▶ **PROMPT 1**
In the piece below on estrogen and urinary incontinence, quote the passage starting at "If you’re like" and ending at "for you.  –Ed.".
▶ **PROMPT 2**
Summarize the piece below on estrogen and urinary incontinence in two sentences.

▶ **PASSAGE FOR REVIEW**
======
If you’re like most WVFC readers, you keep an eye on our In the News roundup for the latest headlines of interest. Lately, there’ve been a lot of health-related stories, including one that appeared on the Fox News website, about a study indicating a connection between estrogen use and urinary incontinence. We asked urogynecologist Lauri Romanzi, M.D., a member of the WVFC Medical Advisory Board, to share her thoughts about the study and what it might—or might not—mean for you.  –Ed.

Hormones—always a hotspot when it comes to science reporting in the lay press—sparked yet another over-interpretation of a medical study in this month’s issue of the journal Menopause. Published some seven years after the fact, with data from 2004, the report by Dr. Northington of Emory University garnered a headline would have us believe an indisputable cause-and-effect connection between estrogen use and urinary incontinence. This small study relied on questionnaires alone, without corroborative examination or evaluation.
======
▶ **DATASET ENTRIES**
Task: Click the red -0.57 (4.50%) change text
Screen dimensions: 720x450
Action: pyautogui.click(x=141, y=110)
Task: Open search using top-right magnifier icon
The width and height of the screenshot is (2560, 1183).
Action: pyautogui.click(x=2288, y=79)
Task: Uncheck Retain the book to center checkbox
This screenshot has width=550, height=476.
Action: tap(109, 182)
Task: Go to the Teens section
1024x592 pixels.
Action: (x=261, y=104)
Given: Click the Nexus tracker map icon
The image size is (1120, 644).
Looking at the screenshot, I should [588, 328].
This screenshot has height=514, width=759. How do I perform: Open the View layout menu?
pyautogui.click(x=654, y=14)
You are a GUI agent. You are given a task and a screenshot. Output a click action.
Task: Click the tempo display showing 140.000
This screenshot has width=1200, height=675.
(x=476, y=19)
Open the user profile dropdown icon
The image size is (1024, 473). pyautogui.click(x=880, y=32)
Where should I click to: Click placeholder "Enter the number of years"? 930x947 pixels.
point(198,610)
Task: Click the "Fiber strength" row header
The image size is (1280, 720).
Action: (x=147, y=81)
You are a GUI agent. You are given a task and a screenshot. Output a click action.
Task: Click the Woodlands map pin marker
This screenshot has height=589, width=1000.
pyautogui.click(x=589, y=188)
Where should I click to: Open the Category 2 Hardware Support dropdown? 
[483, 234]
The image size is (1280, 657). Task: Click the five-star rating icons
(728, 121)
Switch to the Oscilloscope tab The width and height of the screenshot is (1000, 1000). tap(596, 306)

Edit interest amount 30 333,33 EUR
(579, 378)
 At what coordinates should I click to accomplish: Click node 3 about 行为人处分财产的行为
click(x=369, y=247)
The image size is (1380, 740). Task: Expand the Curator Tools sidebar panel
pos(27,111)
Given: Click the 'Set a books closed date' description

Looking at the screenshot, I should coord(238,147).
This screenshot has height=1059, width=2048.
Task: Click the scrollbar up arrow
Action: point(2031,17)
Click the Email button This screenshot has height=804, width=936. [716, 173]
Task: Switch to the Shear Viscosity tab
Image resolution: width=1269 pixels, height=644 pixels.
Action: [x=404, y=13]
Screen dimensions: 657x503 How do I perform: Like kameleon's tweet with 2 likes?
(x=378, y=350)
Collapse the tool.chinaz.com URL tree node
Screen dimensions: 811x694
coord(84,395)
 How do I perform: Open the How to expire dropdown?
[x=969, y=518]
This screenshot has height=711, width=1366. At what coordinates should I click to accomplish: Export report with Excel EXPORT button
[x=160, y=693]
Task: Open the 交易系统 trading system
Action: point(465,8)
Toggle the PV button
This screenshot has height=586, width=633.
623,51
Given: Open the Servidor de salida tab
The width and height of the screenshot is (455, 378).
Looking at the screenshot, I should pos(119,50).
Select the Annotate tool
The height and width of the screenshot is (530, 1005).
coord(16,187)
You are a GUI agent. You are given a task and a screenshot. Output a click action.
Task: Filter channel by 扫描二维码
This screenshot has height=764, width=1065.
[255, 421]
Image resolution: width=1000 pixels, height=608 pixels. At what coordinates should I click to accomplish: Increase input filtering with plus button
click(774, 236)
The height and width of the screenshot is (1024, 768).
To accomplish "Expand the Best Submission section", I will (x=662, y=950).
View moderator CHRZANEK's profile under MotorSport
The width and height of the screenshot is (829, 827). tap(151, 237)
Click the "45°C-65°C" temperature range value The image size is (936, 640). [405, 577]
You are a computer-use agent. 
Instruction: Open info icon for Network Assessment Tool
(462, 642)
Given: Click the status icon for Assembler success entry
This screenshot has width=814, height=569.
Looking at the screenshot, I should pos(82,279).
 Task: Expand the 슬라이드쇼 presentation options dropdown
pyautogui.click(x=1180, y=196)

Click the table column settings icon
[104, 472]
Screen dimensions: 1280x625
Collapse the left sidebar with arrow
======
▶ **RESPONSE AREA 1**
If you’re like most WVFC readers, you keep an eye on our In the News roundup for the latest headlines of interest. Lately, there’ve been a lot of health-related stories, including one that appeared on the Fox News website, about a study indicating a connection between estrogen use and urinary incontinence. We asked urogynecologist Lauri Romanzi, M.D., a member of the WVFC Medical Advisory Board, to share her thoughts about the study and what it might—or might not—mean for you.  –Ed.

▶ **RESPONSE AREA 2**
WVFC asked urogynecologist Lauri Romanzi, M.D., a member of its Medical Advisory Board, to comment on a widely reported study, covered on the Fox News website, that linked estrogen use to urinary incontinence. Romanzi calls the coverage an over-interpretation of a report in the journal Menopause that used data from 2004 and was presented as showing clear cause and effect, even though the small study relied on questionnaires alone, without corroborative examination or evaluation.